● Task directions: Return as a JSON list of strings the lines of the records below, one string per line with blank lines omitted, starting at the line that contains "373x146 pixels. Task: Click" and ending with the last line of the records, both included.

[Records of where items appear]
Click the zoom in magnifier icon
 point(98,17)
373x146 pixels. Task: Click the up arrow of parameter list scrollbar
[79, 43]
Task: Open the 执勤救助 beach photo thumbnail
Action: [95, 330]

● Exercise solution:
[
  "373x146 pixels. Task: Click the up arrow of parameter list scrollbar",
  "[79, 43]",
  "Task: Open the 执勤救助 beach photo thumbnail",
  "Action: [95, 330]"
]